### Task to complete
List each line of the data that holds the string "will", please.

=== Begin Enclosure ===

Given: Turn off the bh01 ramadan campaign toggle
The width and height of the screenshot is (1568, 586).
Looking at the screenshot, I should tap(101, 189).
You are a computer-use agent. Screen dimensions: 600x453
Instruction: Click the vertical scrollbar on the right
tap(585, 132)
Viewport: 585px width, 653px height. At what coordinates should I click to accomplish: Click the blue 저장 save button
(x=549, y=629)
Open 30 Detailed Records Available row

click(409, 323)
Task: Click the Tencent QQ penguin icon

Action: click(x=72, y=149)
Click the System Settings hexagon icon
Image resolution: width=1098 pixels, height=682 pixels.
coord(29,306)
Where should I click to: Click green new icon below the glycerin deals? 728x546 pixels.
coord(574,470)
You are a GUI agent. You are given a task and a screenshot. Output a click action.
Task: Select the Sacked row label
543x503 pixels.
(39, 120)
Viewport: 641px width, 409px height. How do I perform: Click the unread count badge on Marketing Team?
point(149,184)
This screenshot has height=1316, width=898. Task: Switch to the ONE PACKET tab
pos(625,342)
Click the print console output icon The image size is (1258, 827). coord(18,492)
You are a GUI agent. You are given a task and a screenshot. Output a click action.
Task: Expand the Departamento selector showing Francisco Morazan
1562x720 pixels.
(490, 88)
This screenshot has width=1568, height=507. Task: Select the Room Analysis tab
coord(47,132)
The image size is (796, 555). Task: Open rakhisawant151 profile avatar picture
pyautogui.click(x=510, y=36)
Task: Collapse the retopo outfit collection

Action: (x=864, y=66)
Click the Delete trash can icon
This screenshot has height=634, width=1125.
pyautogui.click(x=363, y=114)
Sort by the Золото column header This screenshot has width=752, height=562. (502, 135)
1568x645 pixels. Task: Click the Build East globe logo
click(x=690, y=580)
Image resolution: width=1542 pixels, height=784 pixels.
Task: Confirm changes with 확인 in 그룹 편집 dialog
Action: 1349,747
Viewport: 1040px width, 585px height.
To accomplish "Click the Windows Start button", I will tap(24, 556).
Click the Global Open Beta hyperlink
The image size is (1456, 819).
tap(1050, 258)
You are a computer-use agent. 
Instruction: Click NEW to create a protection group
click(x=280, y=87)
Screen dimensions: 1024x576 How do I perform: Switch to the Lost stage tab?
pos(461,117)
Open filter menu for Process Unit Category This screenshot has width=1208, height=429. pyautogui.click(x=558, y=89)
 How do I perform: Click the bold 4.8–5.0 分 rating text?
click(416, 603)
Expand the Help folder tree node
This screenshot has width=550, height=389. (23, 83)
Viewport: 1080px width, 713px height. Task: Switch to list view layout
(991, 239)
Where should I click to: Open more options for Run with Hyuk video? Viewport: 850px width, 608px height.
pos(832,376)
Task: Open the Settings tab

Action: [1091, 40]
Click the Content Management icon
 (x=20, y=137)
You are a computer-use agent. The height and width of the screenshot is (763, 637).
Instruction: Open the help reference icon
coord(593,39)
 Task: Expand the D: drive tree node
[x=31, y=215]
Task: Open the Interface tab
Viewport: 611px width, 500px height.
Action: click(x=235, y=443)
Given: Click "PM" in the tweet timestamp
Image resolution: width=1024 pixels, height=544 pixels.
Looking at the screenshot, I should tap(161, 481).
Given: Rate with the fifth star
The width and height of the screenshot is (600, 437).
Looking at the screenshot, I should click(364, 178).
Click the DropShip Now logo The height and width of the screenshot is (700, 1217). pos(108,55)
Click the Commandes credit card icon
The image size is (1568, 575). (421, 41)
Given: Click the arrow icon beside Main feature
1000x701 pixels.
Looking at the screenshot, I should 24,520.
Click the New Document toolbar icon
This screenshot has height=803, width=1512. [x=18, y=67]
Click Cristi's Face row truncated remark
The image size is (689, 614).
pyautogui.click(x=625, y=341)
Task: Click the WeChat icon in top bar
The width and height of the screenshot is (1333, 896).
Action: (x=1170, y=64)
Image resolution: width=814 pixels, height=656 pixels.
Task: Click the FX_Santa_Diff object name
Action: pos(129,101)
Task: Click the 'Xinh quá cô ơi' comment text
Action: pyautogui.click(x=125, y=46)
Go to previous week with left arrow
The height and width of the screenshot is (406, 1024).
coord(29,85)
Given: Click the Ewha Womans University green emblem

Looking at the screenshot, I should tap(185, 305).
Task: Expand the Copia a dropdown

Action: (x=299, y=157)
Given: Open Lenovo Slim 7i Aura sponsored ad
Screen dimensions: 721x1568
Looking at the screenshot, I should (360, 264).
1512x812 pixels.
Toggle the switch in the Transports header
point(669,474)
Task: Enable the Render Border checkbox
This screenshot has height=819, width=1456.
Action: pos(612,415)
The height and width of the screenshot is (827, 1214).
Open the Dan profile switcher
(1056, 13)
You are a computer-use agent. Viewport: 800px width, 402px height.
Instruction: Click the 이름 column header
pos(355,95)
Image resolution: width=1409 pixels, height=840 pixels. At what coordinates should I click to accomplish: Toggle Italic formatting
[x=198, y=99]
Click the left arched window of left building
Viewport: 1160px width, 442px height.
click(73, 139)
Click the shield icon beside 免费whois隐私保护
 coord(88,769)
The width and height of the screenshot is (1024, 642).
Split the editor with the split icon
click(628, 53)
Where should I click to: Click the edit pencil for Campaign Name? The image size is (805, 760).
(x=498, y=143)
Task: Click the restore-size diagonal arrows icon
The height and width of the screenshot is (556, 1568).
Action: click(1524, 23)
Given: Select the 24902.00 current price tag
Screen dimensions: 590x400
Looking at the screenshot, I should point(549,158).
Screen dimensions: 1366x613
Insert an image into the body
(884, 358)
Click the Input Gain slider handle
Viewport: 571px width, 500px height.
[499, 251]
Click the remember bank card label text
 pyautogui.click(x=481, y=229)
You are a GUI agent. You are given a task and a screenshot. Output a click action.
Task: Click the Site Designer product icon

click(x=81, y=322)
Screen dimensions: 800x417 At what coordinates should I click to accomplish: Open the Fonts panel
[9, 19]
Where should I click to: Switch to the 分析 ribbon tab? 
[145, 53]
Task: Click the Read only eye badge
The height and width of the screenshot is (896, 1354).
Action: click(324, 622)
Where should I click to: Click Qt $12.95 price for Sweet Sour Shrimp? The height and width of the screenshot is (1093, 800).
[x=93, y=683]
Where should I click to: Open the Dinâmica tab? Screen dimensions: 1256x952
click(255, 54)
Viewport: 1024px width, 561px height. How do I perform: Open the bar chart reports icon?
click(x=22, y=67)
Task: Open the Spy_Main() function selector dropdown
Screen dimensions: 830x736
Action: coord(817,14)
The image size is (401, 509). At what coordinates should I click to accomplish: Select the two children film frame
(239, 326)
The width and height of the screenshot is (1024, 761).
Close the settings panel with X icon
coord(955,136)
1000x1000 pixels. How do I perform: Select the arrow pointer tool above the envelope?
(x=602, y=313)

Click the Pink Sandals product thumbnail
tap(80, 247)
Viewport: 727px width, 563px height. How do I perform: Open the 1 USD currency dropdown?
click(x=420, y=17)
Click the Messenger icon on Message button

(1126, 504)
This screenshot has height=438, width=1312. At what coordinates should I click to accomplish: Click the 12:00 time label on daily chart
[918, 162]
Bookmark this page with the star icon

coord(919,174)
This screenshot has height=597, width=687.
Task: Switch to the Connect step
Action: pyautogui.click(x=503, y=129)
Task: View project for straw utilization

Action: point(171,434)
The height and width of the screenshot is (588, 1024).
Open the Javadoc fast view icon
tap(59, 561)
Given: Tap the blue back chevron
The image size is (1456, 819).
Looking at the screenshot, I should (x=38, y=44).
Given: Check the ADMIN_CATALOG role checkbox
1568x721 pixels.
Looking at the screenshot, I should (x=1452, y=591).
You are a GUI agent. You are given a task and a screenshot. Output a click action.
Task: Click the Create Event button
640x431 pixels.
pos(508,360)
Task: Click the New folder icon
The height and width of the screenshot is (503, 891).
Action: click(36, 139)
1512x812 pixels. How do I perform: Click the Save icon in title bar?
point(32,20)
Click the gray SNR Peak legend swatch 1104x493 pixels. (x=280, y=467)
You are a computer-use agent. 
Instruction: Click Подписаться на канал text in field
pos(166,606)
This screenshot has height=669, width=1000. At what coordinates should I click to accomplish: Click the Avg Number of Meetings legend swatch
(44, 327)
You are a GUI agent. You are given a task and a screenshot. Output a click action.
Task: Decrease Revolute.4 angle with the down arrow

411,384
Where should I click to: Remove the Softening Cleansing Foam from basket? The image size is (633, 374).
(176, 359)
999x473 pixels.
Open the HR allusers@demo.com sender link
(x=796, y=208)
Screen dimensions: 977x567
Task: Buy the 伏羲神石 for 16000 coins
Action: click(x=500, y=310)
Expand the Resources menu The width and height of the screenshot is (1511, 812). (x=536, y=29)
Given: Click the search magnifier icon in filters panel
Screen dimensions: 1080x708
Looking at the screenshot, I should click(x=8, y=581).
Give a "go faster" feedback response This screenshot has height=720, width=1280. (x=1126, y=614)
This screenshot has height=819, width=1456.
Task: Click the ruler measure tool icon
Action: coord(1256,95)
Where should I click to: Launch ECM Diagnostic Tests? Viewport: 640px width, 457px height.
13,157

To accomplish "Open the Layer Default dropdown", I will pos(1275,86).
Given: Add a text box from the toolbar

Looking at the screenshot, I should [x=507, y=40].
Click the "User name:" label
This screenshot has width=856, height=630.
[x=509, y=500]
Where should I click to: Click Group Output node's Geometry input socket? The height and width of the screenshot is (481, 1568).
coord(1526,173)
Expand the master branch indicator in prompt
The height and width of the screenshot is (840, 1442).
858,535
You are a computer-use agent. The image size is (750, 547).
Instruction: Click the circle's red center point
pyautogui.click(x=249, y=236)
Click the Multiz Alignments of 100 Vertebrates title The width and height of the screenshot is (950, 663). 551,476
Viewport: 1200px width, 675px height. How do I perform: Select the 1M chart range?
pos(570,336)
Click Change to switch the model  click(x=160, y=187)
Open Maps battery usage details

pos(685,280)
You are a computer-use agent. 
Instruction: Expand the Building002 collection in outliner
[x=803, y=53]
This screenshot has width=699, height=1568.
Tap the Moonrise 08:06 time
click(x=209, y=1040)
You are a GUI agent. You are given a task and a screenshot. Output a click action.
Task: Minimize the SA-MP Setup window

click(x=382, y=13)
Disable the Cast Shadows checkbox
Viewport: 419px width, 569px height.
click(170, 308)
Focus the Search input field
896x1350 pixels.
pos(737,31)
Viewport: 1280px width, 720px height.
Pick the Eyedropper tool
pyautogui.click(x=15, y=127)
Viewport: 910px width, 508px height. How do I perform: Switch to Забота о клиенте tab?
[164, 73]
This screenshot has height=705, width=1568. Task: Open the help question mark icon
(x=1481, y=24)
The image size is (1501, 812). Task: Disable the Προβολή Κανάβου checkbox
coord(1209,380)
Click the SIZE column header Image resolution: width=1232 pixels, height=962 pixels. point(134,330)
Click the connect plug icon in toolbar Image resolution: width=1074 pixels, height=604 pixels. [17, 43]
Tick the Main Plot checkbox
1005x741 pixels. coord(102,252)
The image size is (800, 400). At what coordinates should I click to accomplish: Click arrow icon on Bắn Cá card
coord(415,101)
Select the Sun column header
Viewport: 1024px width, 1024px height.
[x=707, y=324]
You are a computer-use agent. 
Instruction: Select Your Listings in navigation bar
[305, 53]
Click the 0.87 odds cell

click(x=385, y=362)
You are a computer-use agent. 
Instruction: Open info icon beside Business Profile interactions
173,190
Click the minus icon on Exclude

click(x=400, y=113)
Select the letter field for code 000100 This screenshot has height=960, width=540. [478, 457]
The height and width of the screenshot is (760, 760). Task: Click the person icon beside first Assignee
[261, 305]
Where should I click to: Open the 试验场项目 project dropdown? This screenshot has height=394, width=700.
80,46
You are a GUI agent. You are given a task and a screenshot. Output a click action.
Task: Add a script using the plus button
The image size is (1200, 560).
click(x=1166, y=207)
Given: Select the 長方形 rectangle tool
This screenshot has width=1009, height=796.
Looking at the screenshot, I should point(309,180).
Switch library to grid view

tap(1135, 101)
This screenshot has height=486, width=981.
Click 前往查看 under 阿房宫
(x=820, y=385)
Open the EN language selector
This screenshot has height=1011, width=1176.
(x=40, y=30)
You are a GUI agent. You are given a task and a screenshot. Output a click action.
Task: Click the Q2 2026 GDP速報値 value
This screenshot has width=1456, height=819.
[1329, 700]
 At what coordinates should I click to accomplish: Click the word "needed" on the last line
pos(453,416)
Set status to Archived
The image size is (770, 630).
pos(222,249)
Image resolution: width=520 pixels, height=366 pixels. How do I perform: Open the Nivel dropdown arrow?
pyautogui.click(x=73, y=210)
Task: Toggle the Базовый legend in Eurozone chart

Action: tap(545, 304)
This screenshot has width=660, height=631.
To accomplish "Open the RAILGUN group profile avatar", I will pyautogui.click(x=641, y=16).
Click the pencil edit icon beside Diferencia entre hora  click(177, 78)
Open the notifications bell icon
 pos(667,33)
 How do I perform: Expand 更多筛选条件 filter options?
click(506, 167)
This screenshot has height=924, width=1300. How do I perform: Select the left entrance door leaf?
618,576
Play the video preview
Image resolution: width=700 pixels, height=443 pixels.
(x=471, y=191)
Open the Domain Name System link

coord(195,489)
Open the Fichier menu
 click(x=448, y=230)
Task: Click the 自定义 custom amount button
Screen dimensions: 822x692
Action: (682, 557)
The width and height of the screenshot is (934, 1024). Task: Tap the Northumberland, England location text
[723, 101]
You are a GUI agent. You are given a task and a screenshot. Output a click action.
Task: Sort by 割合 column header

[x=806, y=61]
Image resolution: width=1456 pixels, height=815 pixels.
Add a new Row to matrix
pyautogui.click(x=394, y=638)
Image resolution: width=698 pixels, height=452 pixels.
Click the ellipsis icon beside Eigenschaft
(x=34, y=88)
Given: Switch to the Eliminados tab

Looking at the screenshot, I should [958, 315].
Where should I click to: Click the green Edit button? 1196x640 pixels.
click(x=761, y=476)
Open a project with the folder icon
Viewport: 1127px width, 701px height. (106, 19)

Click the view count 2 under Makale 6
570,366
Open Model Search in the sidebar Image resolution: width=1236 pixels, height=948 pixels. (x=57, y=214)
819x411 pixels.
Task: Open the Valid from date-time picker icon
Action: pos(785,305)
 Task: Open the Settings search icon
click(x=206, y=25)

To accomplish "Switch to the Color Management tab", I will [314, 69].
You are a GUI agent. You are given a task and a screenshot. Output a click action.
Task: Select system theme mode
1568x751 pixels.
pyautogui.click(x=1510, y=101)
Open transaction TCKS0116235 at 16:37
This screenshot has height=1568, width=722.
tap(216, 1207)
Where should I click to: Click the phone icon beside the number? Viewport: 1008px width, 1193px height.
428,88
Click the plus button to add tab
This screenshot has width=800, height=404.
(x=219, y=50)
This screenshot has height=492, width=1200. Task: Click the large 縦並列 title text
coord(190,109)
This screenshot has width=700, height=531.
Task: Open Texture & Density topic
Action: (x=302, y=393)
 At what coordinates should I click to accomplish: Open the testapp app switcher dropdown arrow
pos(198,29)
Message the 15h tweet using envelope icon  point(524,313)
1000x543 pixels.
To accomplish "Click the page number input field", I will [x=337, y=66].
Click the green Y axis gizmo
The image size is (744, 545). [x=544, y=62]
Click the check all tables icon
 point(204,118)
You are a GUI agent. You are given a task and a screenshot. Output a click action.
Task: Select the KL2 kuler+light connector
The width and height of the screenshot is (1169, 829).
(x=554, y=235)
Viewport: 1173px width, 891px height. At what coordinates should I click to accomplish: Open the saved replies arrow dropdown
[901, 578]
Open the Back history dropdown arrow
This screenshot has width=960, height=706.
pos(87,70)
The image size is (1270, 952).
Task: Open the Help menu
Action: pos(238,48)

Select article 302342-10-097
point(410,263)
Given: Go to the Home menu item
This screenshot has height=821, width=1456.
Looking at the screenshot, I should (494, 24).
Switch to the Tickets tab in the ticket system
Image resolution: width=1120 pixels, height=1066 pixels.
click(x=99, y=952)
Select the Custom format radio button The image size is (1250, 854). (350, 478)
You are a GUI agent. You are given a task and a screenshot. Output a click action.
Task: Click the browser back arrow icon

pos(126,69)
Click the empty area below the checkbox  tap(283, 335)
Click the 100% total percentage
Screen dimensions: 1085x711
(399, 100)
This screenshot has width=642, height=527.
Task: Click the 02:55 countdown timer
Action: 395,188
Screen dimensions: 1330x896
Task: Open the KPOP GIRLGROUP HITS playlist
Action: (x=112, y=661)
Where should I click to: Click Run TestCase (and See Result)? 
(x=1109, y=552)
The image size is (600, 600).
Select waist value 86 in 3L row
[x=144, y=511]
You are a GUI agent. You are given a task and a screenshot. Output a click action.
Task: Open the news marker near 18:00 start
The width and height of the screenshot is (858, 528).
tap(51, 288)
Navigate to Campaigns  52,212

=== End Enclosure ===

### Result of the exercise
To accomplish "Click the Windows Start button", I will tap(24, 556).
To accomplish "Open the Layer Default dropdown", I will pos(1275,86).
To accomplish "Open the RAILGUN group profile avatar", I will pyautogui.click(x=641, y=16).
To accomplish "Switch to the Color Management tab", I will [314, 69].
To accomplish "Click the page number input field", I will [x=337, y=66].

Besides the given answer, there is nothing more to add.